On November 28 at 2204 local time, 11th Hour Racing Team’s brand new 60-foot race boat ‘Mālama’ crossed the finish line of the Transat Jacques Vabre in Fort-de-France, Martinique, taking 13th place in the 22-strong IMOCA Class.

Starting in Le Havre, France, on November 7, the 60-foot offshore race boat, co-skippered by Charlie Enright (USA) and Pascal Bidégorry (FRA), crossed the Atlantic ocean in 21 days 13 hours and 37 minutes, successfully completing its first major race since launch at the end of August this year. 

Marked by unseasonably light winds, this 15th edition of the biennial race turned out to be a slow slog from the French port, around the turning mark at Fernando de Noronha off the east coast of Brazil, before finishing in the Caribbean some 6,890 nautical miles (7,928 miles or 12,760 kilometers) later.

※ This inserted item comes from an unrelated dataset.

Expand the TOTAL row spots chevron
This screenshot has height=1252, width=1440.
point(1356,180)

Mālama had a strong start to the race, consistently in the top five, before damage to the non-structural keel fin fairing was discovered on day 13. This forced the crew to sail at no more than 70 per cent of the maximum speed possible for the final week of the race. 

Pascal Bidégorry and Charlie Enright doing peace signs aboard Mālama.
Pascal Bidégorry and Charlie Enright. Pic – Jean-Louis Carli / Alea

Speaking in Martinique, Enright said: “We’ve arrived safely and that’s one measure of success for us –  I am proud that we have made it here. It was a race of two halves – there was a lot of good and a lot of bad as well, and the paradigm between the first half and the second half has been immense.

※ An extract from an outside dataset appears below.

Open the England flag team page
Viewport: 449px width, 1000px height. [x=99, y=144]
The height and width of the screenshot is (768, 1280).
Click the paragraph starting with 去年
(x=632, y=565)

“We have had to dig really deep from a mental point of view to get here to Martinique as it would have been easy to give up and pull into Brazil. But our goal was to get to the finish line of the Transat Jacques Vabre and we’ve made it. It’s a victory of sorts.”

Multiple Transat Jacques Vabre veteran and former race winner Pascal Bidégorry commented: “It feels good to be here as it’s been painful onboard for a while. The characteristics of these boats is to fight on the water and go fast, and with the issues we had, we couldn’t do that. But even with the problems onboard we didn’t give up.

“Despite a lack of time in the build-up, we managed to be in the game and were third at the Cape Verde islands, but at this point we realized that we had a more serious issue onboard and couldn’t be competitive. We then entered another mode – the one where we had to arrive in Martinique.”

Launched at the end of August 2021, the crew had just two weeks of sailing onboard Mālama, and six nights offshore, before they set off on the Transat Jacques Vabre.

Boat sailing towards lights on land at night.
“This race is our first step with the new boat and we have a lot to learn,” said Enright. Pic – Jean-Louis Carli / Alea

“This race is our first step with the new boat and we have a lot to learn. It was tough to have to learn about the boat in a competitive environment, we would have liked more time in the build-up, but everybody can always say that – there are no excuses. It was a difficult but important first step in our longer term goal of The Ocean Race,” commented Enright.

11th Hour Racing Team CEO Mark Towill was sanguine about the Team’s result. “It hasn’t been the race we expected, but the strength and determination of both crews has been impressive. I’m incredibly proud of everyone – the technical and shore-based teams, as well as the sailors – for all their hard work this year getting Mālama on the water and out racing, as well as the preparation with Alaka’i.

“Despite the results on the water in this final race of the year, 2021 has been an important milestone in our campaign, particularly with Simon Fisher and Justine Mettraux leading the standings of the IMOCA Globe Series going into the race, in their first year of sailing together.

“Our entire team’s focus now turns to The Ocean Race 2022-23 and our fully-crewed entry into the round the world race, while we continue to work with the marine industry to innovate new solutions for positive ocean health,” he concluded.